Она укусила его в плечо, но Ивлев даже не прореагировал. Он опустился на колени, нащупал молнию на юбке и открыл ее. Мокрая юбка, отяжелев, рухнула вниз. Надя попыталась ударить его коленом в челюсть, рвала ему волосы, но боли он не чувствовал. Он приник к ней лицом. Надя перестала драться и держала его за волосы. Глаза у нее остановились. Она глотнула и почувствовала, что ее собственное тело ей больше не принадлежит. Он стал хозяином этого тела, а не она. Кусая губы, чтобы не закричать, она глотала воду, текущую в рот.
– Все! – вдруг хрипло сказала она, будто обрадовалась освобождению.
Тело ее снова стало независимым и принадлежало ей одной. И чтобы окончательно вернуться на землю, она закрыла кран с горячей водой. Полилась ледяная. Как ошпаренный, Ивлев рванулся в сторону. Надя с трудом стянула остатки одежды, стала развешивать на батарее. Вячеслав ушел одеваться и вернулся.
– Сосед пришел, – шепотом сообщил он. – Одетый спит. Вроде пьян…
– Что же делать?
– Не обращай внимания!
– Дай твою рубашку. Все мое мокрое.
Не зажигая света, они забрались под одеяло. Надя то и дело оглядывалась на кровать в противоположном углу, где похрапывал человек.
– Он кто?
– Инженер, говорит. Вроде ничего парень…
– У тебя все ничего, спецкор ты мой! Господи! Если бы ты знал, какое счастье спиной тебя чувствовать! У меня главный орган – спина. Когда вода за шиворот потекла, думала, сознание потеряю – так было хорошо.
– Выходит, я не при чем?
Сироткина повернулась к нему, закрыла ладонью рот.
– Знаешь, я думала, после того что было в кабинете у Макарцева, все пройдет, а мне нравится. Я женщина, скажи?
– Уже почти!
– Что же будет, когда я стану настоящей женщиной? Я с ума сойду от счастья!
– Выдумываешь ты все!
– Конечно! – охотно согласилась Сироткина. – Скажи, а почему ты со мной матом не ругаешься? Ты мужчина, это твой основной язык.

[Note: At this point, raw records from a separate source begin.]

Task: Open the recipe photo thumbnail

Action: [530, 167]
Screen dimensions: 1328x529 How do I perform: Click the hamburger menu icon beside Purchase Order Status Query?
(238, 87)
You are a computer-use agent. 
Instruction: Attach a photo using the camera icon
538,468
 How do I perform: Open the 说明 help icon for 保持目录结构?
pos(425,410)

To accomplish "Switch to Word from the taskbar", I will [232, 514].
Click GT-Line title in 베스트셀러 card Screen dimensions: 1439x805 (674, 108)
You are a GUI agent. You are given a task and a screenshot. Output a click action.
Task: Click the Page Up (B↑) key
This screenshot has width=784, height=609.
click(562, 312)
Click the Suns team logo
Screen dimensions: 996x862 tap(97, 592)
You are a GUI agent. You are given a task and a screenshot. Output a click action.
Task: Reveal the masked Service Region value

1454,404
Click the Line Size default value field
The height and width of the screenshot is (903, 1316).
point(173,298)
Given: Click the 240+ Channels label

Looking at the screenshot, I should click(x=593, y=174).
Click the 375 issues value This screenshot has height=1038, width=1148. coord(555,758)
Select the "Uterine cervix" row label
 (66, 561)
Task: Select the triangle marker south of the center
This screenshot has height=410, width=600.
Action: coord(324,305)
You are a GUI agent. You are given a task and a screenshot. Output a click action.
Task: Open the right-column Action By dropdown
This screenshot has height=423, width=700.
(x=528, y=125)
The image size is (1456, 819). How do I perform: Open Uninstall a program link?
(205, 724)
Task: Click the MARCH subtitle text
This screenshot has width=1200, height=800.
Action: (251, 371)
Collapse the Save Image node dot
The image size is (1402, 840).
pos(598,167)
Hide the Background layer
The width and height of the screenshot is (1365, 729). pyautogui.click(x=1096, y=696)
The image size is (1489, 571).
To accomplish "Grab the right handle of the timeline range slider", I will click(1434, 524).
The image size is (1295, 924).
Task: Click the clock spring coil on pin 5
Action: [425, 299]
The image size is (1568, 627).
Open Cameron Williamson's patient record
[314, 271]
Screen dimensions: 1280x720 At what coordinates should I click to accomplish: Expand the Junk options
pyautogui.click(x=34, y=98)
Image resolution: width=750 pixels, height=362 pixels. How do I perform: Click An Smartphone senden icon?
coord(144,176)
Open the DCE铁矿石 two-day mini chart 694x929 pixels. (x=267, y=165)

Утром разбудил их сосед. Он фырчал и плевался, умываясь. Потом вернулся в нижнем белье и стал одеваться.
– Извини, старина! Видишь, как получилось, – зевнув, сказал Ивлев.
– Бывает, чего там!
Надя предпочла сделать вид, что еще спит. Сосед понизил голос до шепота.
– Ну а баба-то как? В порядке?
– Что к чему, разбирается, – похвалил Ивлев.
Осторожно проведя руку под одеялом вниз, Надя так сжала ему это самое «разбирается», что Ивлев ойкнул.
– Ты чего? – спросил парень.
– Язык прикусил, – ответил Вячеслав.
Надежда хихикнула.
– Девушка, а у вас подруги нет?
– Есть, – охотно ответила Надя, приподняв голову из-под одеяла. – Но она с убеждениями.
– С какими, если не секрет?
– Не секрет, наоборот: сперва – в ЗАГС.
– Не подойдет, – сказал парень. – Ну, я ушел. До вечера!
– Счастливо поработать, – Слава помахал ему рукой.
– И тебе того же!
Надя вылезла из-под одеяла и слонялась голая по комнате.
– Скажи, а ты меня не ревнуешь к Саше Какабадзе?
– Нет!
– Почему? – она обиделась. – Я, между прочим, с ним в театр ходила…
– На здоровье!
– Ты странный! Ну хоть бы сделал вид, что ревнуешь…
Она подошла к окну, отодвинула штору, открыла ивлевский блокнот и стала пролистывать.
– Слушай, а почему тут, в Новосибирске, люди такие злые?
– А в Москве добрее?
Она стала читать из блокнота вслух:
«Для меня журналист есть высший идеал человека и благороднейшее существо… Впрочем, если обстоятельства заставят отправиться в места отдаленнейшие и бросить журналистику, то тут и плакать нечего…» Кто это сказал? Ты?
– Писарев.
– Но ведь бесполезно, Славик! Твой Писарев боролся сто лет назад, и что изменилось?
– А ты? Ты чего хочешь?
– Я? Я хочу, чтобы мне было хорошо и тебе. Что будет после – не все ли равно?
– Мне – нет.
– Господи, ребенок!… Тому, кто понимает, что ты можешь объяснить? А кто нет – тому плевать. На тебя влияет Рап!
– Влияет! И я ему благодарен.
– Я тоже. Но будь осторожен…
Глядя на нее, он механически брился.
– Я улечу, улечу, не бойся!
Она собрала высохшую, но мятую и сморщенную свою одежду и, чтобы не являться пред очи Ивлева в таком виде, натянув все на себя, сразу надела шубу.
– В редакцию и к концу дня не доберусь – будет прогул… Да, чуть не забыла. Я ведь прилетела посоветоваться. Сын Макарцева сбил двоих насмерть.
– Ух ты! – Ивлев выключил бритву, и стало тихо. – Теперь ему будет, если не вытащат…
– А мне? С ним пила я…
Слава уставился на нее, по-бычьи выпятив глаза. Хотел еще что-то спросить, но не спросил, и Надя оценила его благородство.